FERC declined to suggest any minimum transfer capability requirements to Congress in a legally required report released Feb. 25.
The report was a required follow-up from the commission on NERC’s Interregional Transfer Capability Study, which found shipping power between some regions produces significant benefits. (See NERC Releases Final ITCS Draft Installments.)
“Increasing interregional transfer capability can be a potent tool in addressing reliability issues and warrants further examination,” FERC Chair Laura Swett said in a statement. “However, it is crucial to recognize that this measure is not a cure-all solution and should be considered in conjunction with potential economic impacts and other reliability strategies.”
FERC staff declined to make any suggestions for changes to the law in response to the study. The report notes that while transfer capacity has benefits, they come about only if the region on the other end of the line has excess generation.
“If neighboring regions lack resources, additional transfer capability will provide limited help because there is not enough surplus energy to share,” the paper says. “These results suggest that using a heuristic approach to establish interregional transfer capability requirements — such as setting a target to achieve interregional transfer capability to match a fixed percent of peak load or historical outages — can inaccurately value interregional transfer capability compared to an approach that accounts for the complexity of the transmission system. As is true with setting a planning reserve margin, an intuitive or informal approach is unlikely to set the right target compared to a more systematic approach that includes thorough analysis to support decision-making.”
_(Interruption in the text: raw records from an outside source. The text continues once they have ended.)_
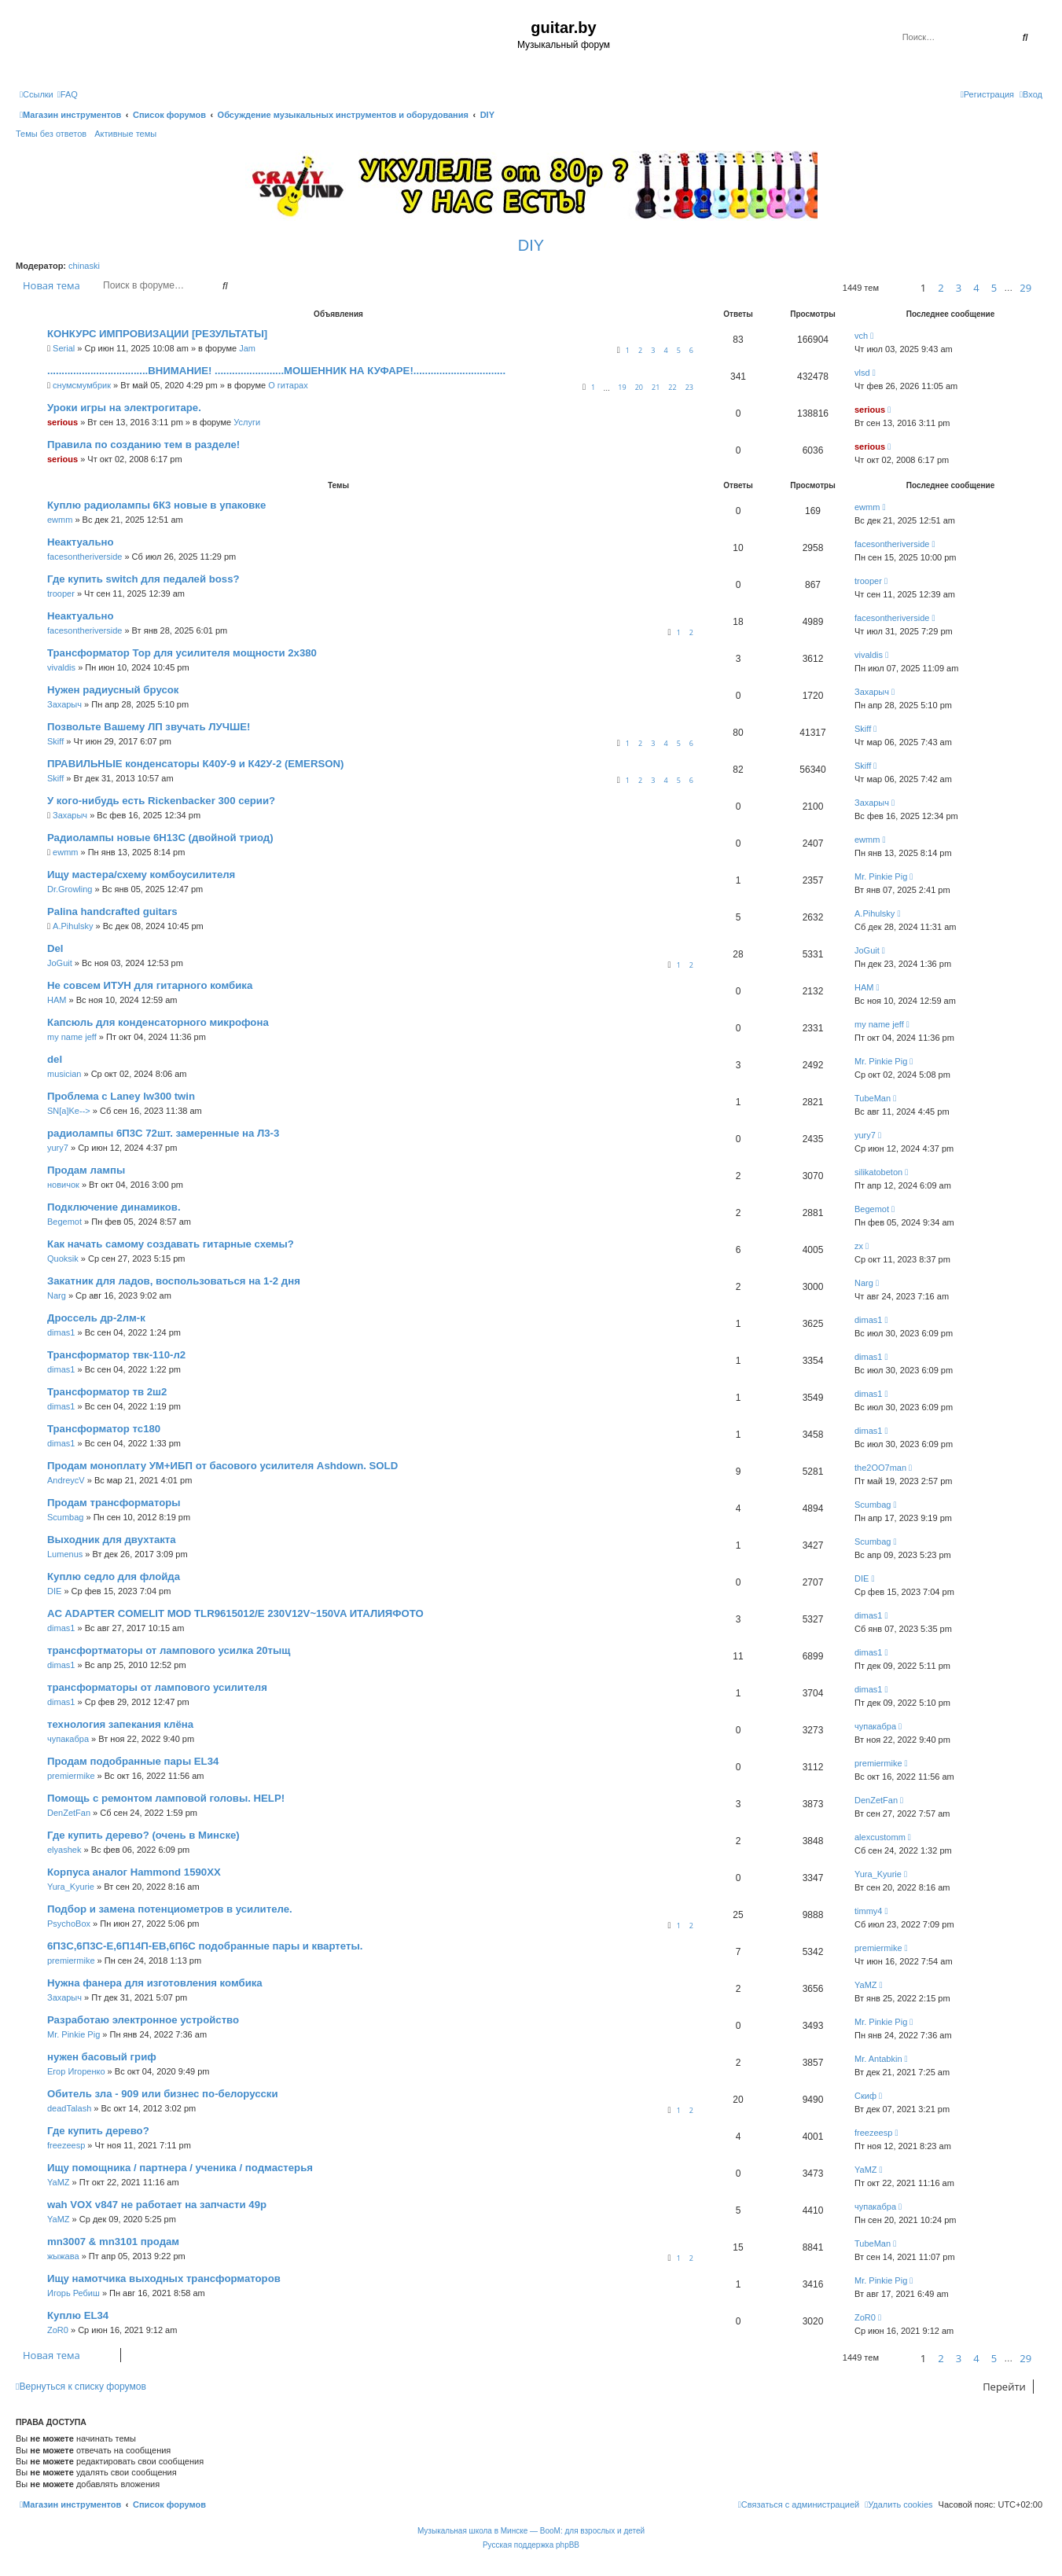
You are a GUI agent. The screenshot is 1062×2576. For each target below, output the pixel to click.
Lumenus (65, 1554)
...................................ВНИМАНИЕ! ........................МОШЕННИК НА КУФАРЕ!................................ (276, 371)
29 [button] (1025, 288)
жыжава (63, 2256)
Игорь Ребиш (73, 2293)
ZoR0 (57, 2330)
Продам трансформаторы (114, 1502)
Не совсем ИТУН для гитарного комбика (149, 985)
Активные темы (125, 133)
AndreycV (66, 1480)
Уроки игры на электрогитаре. (124, 407)
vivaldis (61, 667)
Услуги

The study analyzed how electricity moves across regions and identified opportunities to improve links between regions. It found ERCOT would benefit from plugging into the rest of the bulk power system, with up to 14,100 MW of interconnection suggested, and it also found increasing links between many regions in the Eastern Interconnection could produce significant benefits.
But the report also notes that forecasted deficiencies could be fixed with local generation development, demand response or simply by accepting more reliability risk during extreme weather events.
Many commenters on the study were not opposed to the idea of increasing interregional transfer capability, but another common theme was that the study is not a transmission planning document.
“According to the Niskanen Center, although the ITC Study combines historical and synthetic load to capture hourly variability, the United States is no longer experiencing a steady load growth as it did in the past decade, but rather accelerating load growth, and as a result the ITC Study results are already outdated,” FERC’s report says.
NERC’s initial study said that 35,000 MW of additional interregional transfer capacity would cut projected energy deficiencies and improve reliability, said Christina Hayes, executive director of Americans for a Clean Energy Grid.
“FERC’s staff report to Congress today stops short of translating those findings into meaningful statutory recommendations — despite mounting reliability pressures and accelerating electricity demand since the study was completed,” she added.
Failing to act decisively on transmission will undermine grid reliability, Hayes said, and Congress must include transmission in any permitting reform legislation.